Output the records exactly, every one of them.

○ ○ ○

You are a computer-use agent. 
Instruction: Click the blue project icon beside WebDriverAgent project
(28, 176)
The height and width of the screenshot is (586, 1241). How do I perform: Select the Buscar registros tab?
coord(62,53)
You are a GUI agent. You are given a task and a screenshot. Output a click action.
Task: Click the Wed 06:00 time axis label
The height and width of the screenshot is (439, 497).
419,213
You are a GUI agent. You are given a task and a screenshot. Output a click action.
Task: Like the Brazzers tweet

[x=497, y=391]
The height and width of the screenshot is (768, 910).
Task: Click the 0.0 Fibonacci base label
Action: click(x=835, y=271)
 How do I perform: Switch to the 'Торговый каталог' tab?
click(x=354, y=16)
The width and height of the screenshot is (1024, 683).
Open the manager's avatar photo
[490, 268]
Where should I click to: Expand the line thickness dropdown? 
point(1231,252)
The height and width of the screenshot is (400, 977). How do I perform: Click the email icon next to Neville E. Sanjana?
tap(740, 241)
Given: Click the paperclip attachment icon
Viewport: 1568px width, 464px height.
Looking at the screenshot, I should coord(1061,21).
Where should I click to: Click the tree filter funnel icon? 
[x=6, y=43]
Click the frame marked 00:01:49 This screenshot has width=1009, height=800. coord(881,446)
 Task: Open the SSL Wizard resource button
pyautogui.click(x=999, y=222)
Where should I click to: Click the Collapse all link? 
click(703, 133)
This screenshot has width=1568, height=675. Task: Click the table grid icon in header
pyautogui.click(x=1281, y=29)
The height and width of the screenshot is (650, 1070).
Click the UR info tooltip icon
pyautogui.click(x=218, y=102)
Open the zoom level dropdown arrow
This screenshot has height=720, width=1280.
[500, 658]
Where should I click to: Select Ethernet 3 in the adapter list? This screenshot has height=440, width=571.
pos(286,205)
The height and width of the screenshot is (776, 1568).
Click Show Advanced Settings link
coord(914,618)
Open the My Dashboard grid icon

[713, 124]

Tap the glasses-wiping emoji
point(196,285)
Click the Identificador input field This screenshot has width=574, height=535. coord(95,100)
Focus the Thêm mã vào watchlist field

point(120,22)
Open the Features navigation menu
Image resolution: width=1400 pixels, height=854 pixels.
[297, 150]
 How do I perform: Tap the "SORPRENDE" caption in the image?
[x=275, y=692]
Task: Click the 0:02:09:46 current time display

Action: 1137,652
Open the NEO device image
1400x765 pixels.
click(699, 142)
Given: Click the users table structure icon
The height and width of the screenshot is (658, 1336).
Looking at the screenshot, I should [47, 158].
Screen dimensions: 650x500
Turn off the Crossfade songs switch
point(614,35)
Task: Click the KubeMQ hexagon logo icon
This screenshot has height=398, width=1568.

○ ○ ○

- RESPONSE TO THE TASK:
You are a computer-use agent. 
Instruction: Click the blue project icon beside WebDriverAgent project
(28, 176)
The height and width of the screenshot is (586, 1241). How do I perform: Select the Buscar registros tab?
coord(62,53)
You are a GUI agent. You are given a task and a screenshot. Output a click action.
Task: Click the Wed 06:00 time axis label
The height and width of the screenshot is (439, 497).
419,213
You are a GUI agent. You are given a task and a screenshot. Output a click action.
Task: Like the Brazzers tweet

[x=497, y=391]
The height and width of the screenshot is (768, 910).
Task: Click the 0.0 Fibonacci base label
Action: click(x=835, y=271)
 How do I perform: Switch to the 'Торговый каталог' tab?
click(x=354, y=16)
The width and height of the screenshot is (1024, 683).
Open the manager's avatar photo
[490, 268]
Where should I click to: Expand the line thickness dropdown? 
point(1231,252)
The height and width of the screenshot is (400, 977). How do I perform: Click the email icon next to Neville E. Sanjana?
tap(740, 241)
Given: Click the paperclip attachment icon
Viewport: 1568px width, 464px height.
Looking at the screenshot, I should coord(1061,21).
Where should I click to: Click the tree filter funnel icon? 
[x=6, y=43]
Click the frame marked 00:01:49 This screenshot has width=1009, height=800. coord(881,446)
 Task: Open the SSL Wizard resource button
pyautogui.click(x=999, y=222)
Where should I click to: Click the Collapse all link? 
click(703, 133)
This screenshot has width=1568, height=675. Task: Click the table grid icon in header
pyautogui.click(x=1281, y=29)
The height and width of the screenshot is (650, 1070).
Click the UR info tooltip icon
pyautogui.click(x=218, y=102)
Open the zoom level dropdown arrow
This screenshot has height=720, width=1280.
[500, 658]
Where should I click to: Select Ethernet 3 in the adapter list? This screenshot has height=440, width=571.
pos(286,205)
The height and width of the screenshot is (776, 1568).
Click Show Advanced Settings link
coord(914,618)
Open the My Dashboard grid icon

[713, 124]

Tap the glasses-wiping emoji
point(196,285)
Click the Identificador input field This screenshot has width=574, height=535. coord(95,100)
Focus the Thêm mã vào watchlist field

point(120,22)
Open the Features navigation menu
Image resolution: width=1400 pixels, height=854 pixels.
[297, 150]
 How do I perform: Tap the "SORPRENDE" caption in the image?
[x=275, y=692]
Task: Click the 0:02:09:46 current time display

Action: 1137,652
Open the NEO device image
1400x765 pixels.
click(699, 142)
Given: Click the users table structure icon
The height and width of the screenshot is (658, 1336).
Looking at the screenshot, I should [47, 158].
Screen dimensions: 650x500
Turn off the Crossfade songs switch
point(614,35)
Task: Click the KubeMQ hexagon logo icon
This screenshot has height=398, width=1568.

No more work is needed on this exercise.